(ダチョウ肉人気再々々々燃?-1に続く)
2006年のトレンドキーワード【ローファットミート】の中では、ダチョウやカンガルー、ワニ、イノシシなど約10種類の珍しい動物の肉をイタリアンにアレンジした料理が人気の飲食店を紹介。低カロリーで鉄分が豊富な“ダチョウのカルパッチョ”が美容と健康に関心が高い女性に好評でした。07年には、大阪のフード屋台「近江商人Jr.」が、玄米入りのバンズでダチョウ肉のハンバーグをはさんだ“ダチョウバーガー”を提供したり、東京農業大学内で販売された、エミューの卵で作った生どら焼きが名物菓子になったり。08年には、牧場並木屋(埼玉・新座)がダチョウの卵でシャーベットを作り、09年には、北海道・芽室のダチョウ観光牧場が、ダチョウの卵を使った口溶けのよい生キャラメル“ダチョウ卵生キャラメル”を発売しました。
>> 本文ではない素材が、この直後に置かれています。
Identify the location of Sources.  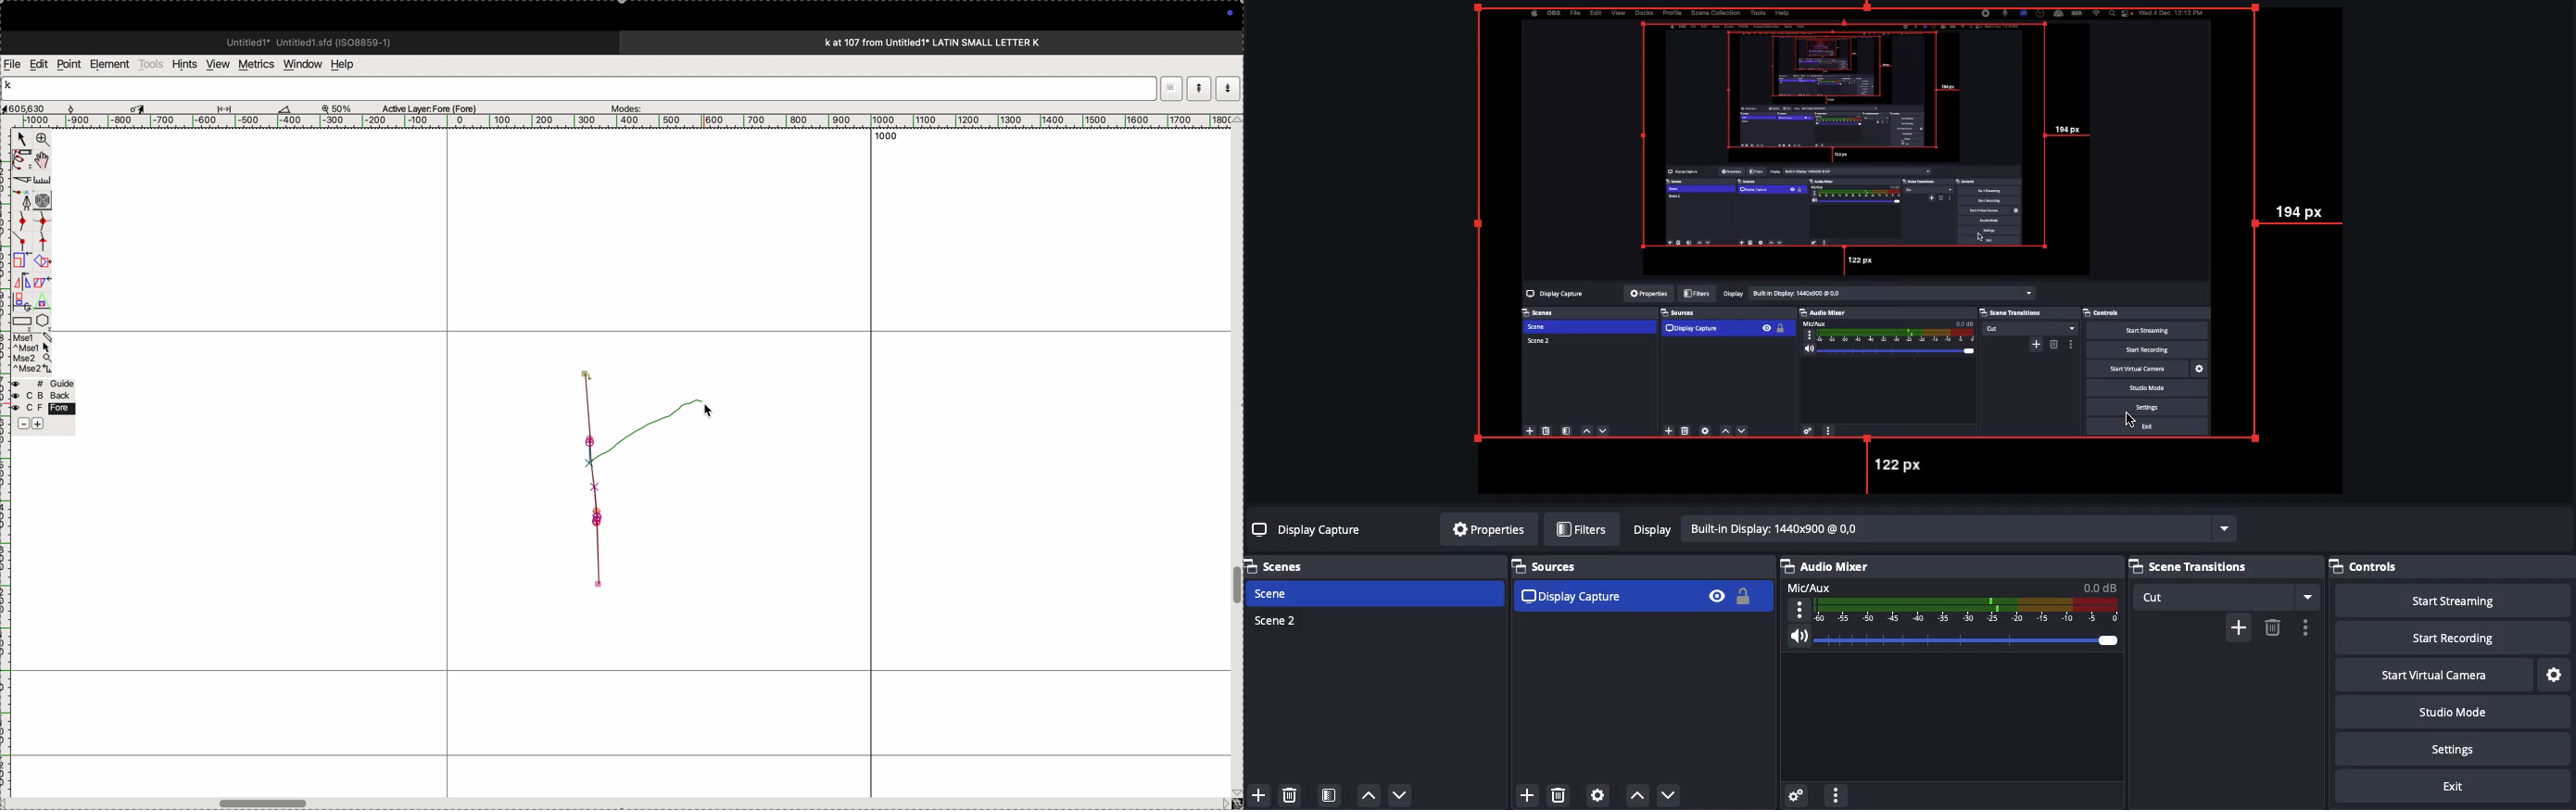
(1640, 586).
14年、東京や大阪のフレンチやイタリアンのメニューにダチョウ肉が採用され、国産ダチョウ肉が品薄状態に。翌15年、愛知・犬山のテーマパーク「野外民族博物館リトルワールド」で開催された、世界各国の珍しいスイーツを揃えたイベント“スイーツEXPO”で、ダチョウの卵の殻を器に使った “ダチョウの卵プリン”が販売され、何とか手に入れようという人々で“ダチョウダッシュ”なる現象が起きました。19年には、ダチョウの卵黄に含まれる免疫力を強化する成分を配合した、キャンディとグミが発売されています。
飛んで24年。「吉野家」は、ダチョウ関連の事業を本格的に開始。“オーストリッチ丼〜スープ添え〜”を一部店舗で限定販売。子会社の茨城県にある牧場で育てたダチョウ肉のロースト、保湿効果のある脂を利用した美容オイル・クリームなどのオンラインでの提供を開始しました。25年に入り、ダチョウ料理を全面に押し出す日本料理店が東京・赤坂にオープンしています。
ダチョウ肉は、赤身でヘルシー、しかもうま味が強いのが特徴。骨からはだしがとれ、羽も皮も脂も無駄なく活用でき、飼育するうえでの環境負荷も低い、まさにサステナブルな食肉。加えて、飼育についても研究が進み、育成率が9割近くまで向上したとか。一方、羊肉は、肥育が難しいうえに繁殖能力が低く、自給率は未だ1%未満。第4の肉の主役は、ダチョウ肉なのかもしれません。